Des professionnels se demandent notamment s’ils ne risquent pas un jour d’être attaqués pour infanticide en recourant à l’imagerie médicale en vue d’une interruption volontaire de grossesse.

Le ministre de la Justice a justifié le nouveau terme de 140 jours en évoquant les développements de la science médicale et de l’Organisation Mondiale de la Santé, selon lesquels, a-t-il affirmé, un enfant peut naître viable après une grossesse d’au moins 140 jours (20 semaines). A cela, il a été rétorqué que si l’OMS a évoqué un délai de 140 jours pour l’enregistrement des foetus, ce n’est qu’à des fins statistiques pour analyser et mieux prévenir la mortalité foetale dans le monde, et pas à des fins médicales.

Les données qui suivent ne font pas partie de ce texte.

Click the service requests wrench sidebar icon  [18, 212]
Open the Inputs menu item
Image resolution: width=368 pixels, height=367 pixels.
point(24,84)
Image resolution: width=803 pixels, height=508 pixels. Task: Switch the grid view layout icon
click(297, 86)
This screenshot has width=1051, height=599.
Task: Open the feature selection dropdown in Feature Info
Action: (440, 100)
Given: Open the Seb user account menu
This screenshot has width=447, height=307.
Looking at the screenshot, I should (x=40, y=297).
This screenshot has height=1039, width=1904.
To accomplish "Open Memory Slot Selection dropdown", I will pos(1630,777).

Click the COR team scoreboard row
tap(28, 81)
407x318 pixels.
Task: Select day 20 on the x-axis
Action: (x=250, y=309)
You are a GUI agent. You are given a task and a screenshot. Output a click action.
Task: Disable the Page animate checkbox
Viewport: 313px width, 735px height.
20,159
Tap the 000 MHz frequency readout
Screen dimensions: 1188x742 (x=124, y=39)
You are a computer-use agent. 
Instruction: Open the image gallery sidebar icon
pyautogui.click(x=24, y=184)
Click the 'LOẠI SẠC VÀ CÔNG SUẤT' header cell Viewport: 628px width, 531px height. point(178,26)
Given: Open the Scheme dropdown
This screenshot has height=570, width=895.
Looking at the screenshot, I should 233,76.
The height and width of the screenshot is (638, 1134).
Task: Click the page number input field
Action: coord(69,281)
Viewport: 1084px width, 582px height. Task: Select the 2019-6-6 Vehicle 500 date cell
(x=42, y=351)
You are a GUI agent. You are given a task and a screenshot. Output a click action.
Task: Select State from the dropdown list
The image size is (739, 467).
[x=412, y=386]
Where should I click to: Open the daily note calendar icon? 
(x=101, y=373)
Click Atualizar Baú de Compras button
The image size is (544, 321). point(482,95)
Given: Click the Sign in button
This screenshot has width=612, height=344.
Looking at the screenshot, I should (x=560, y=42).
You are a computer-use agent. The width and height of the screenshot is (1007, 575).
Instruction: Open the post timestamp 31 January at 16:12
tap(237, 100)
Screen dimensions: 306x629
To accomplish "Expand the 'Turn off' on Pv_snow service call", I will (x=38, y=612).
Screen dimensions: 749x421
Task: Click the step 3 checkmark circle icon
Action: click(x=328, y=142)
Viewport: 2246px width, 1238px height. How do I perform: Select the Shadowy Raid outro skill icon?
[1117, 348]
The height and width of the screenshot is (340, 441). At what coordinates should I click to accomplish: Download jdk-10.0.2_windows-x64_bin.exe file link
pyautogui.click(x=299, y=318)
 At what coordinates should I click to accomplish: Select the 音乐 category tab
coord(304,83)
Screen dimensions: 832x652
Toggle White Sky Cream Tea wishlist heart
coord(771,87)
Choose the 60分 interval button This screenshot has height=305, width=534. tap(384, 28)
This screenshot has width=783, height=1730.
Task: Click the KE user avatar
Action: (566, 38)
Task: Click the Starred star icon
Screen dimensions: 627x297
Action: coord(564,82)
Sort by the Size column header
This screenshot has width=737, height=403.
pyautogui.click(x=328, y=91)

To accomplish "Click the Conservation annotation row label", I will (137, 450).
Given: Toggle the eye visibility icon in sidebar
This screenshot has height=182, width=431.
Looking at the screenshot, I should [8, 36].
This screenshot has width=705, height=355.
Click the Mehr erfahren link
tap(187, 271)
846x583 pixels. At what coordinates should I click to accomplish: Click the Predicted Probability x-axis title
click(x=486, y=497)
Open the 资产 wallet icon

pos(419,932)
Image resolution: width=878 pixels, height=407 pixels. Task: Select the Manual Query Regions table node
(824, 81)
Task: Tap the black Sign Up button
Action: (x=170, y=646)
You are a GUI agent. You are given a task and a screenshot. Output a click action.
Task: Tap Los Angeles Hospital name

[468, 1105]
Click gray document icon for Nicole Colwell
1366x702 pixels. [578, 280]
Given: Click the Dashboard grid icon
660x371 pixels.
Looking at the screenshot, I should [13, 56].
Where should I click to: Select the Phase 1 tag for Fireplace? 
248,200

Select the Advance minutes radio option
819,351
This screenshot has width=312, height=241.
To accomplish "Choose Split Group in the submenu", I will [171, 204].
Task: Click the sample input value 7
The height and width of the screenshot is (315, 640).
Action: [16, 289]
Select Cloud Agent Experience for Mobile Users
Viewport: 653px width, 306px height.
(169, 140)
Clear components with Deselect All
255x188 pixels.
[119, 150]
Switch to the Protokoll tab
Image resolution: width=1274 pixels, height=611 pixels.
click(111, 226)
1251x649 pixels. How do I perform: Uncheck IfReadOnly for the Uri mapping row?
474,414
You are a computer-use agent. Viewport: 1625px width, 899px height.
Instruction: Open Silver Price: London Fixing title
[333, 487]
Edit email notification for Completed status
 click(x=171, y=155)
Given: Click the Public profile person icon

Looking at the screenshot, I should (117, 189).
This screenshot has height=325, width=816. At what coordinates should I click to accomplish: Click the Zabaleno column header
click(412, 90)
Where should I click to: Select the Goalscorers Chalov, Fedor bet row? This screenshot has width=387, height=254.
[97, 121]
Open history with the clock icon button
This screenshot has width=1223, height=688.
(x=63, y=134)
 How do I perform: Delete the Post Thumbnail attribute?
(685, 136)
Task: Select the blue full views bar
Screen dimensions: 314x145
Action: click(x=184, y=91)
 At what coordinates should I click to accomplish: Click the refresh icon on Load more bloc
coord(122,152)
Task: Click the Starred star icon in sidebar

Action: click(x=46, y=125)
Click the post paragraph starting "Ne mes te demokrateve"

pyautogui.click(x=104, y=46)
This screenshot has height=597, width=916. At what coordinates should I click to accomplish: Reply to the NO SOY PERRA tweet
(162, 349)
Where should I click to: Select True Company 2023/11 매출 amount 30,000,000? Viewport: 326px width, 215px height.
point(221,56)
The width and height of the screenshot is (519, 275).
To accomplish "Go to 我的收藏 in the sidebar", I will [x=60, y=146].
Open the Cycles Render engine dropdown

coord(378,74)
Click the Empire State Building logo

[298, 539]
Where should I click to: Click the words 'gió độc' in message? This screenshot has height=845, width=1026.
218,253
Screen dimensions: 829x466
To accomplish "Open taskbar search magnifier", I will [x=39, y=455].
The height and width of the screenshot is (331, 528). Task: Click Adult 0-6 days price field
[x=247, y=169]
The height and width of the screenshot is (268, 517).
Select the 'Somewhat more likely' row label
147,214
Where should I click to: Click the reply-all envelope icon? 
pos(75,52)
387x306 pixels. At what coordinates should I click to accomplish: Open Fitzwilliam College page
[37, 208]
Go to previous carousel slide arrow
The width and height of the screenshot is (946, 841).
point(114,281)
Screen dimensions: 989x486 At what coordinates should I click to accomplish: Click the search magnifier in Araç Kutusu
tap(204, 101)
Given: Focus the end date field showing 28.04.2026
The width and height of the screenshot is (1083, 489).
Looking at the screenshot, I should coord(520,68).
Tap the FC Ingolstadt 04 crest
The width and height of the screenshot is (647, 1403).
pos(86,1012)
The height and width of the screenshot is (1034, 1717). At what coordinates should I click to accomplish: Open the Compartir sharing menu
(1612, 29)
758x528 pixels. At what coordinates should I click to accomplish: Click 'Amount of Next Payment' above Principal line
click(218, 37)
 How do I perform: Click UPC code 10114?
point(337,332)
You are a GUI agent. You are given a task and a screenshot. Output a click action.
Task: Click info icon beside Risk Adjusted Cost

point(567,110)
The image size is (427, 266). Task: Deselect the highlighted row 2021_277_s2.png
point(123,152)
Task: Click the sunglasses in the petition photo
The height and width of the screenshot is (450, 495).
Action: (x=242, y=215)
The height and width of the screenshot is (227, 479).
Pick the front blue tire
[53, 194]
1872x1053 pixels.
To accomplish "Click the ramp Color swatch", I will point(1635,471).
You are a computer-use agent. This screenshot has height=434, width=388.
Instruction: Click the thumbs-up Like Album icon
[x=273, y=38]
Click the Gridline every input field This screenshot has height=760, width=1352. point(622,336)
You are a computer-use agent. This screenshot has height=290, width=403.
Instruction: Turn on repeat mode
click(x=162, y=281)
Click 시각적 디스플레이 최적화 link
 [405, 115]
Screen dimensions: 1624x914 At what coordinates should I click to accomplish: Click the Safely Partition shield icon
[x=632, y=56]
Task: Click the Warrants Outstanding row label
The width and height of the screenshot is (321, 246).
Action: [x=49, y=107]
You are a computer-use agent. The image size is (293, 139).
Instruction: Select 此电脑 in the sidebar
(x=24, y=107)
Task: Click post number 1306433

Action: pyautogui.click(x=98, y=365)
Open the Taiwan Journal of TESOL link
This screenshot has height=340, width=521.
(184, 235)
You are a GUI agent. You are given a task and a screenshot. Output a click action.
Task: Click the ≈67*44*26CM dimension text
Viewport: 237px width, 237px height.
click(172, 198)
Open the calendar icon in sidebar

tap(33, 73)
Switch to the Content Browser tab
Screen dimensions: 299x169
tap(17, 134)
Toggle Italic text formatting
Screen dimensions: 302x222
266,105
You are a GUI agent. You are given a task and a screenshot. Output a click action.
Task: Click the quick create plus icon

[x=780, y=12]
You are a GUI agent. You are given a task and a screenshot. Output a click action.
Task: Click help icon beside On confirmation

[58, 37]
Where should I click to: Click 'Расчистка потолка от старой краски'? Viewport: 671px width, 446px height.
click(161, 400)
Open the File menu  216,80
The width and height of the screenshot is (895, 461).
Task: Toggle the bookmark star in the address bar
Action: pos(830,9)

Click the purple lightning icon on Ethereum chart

Lors de travaux précédents, des professionnels de la santé avaient eux contesté la viabilité du foetus à 20 semaines.

Koen Geens a souligné en commission que les Pays-Bas présentaient la législation IVG la plus libérale au monde tout en proposant la reconnaissance du foetus.

Prévu par l’accord de gouvernement, la reconnaissance du foetus et de l’enfant sans vie a fait l’objet d’une négociation, entre chrétiens-démocrates et libéraux, incluant la sortie du Code pénal de l’IVG, après la vaine tentative de l’opposition laïque de pousser à sa dépénalisation.

Hormis le PS, les autres formations politiques représentées en commission ont approuvé le projet de loi.